Personal information
- Full name: Percival Henry Rowe
- Born: 4 January 1896 Rutherglen, Victoria
- Died: 27 August 1976 (aged 80) Armadale, Victoria
- Original teams: Lake Rovers, Rutherglen
- Height: 183 cm (6 ft 0 in)
- Weight: 87 kg (192 lb)

Playing career^{1}
- Years: Club / Games (Goals)
- 1920–1923 & 1927-1928: Collingwood / 96 (37)

Coaching career
- Years: Club / Games (W–L–D)
- 1929–1934: Northcote / 136 (100–33–3)
- 1935: Fitzroy / 18 (8–9–1)
- 1937: Carlton / 18 (11–7–0)
- 1945–1946: Coburg / 42 (33–9–0)
- ^{1} Playing statistics correct to the end of 1946.

= Percy Rowe =

Australian rules footballer and coach

Percival Henry Rowe (4 January 1896 – 27 August 1976) was a player and coach in the Victorian Football League (VFL) and Victorian Football Association (VFA).

Rowe initially played for Christmastown in the Chiltern & District Football Association, then in 1915, he played for Lake Rovers Football Club in the Ovens and Murray Football League grand final when Rutherglen defeated Lake Rovers.

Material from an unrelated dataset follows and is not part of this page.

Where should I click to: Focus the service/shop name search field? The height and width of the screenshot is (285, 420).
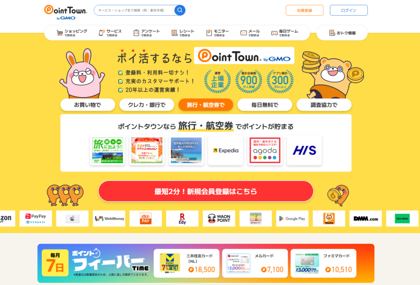[x=135, y=10]
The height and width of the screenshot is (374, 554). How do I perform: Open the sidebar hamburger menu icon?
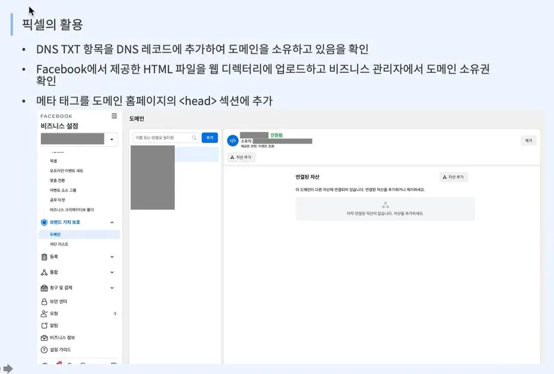[x=113, y=115]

In 1924 Rowe coached the Albury Football Club.

Rowe coached the Wangaratta Football Club to the 1925 Ovens and Murray Football League premiership. Wangaratta Football Club were runner-up to St. Patrick's Football Club in 1926 under his coaching.

He then returned to Collingwood Football Club and played in their 1927 and 1928 VFL premierships.

Rowe is most notable for his time as captain-coach of the Northcote Football Club, where he oversaw the most successful period in the club's history. He played and coached at Northcote from 1929 until 1933, winning three premierships (1929, 1932 and 1933) and finishing runners-up twice (1930–31) in those five seasons. Ralph Goullet, took over as captain-coach of Northcote and lead them to a premiership in 1934.

After leaving Northcote, Rowe was the coach of the Fitzroy Football Club in 1935 and the Carlton Football Club for the 1937 season before he was replaced by captain-coach Brighton Diggins. He is the father of Des Rowe, who captained Richmond.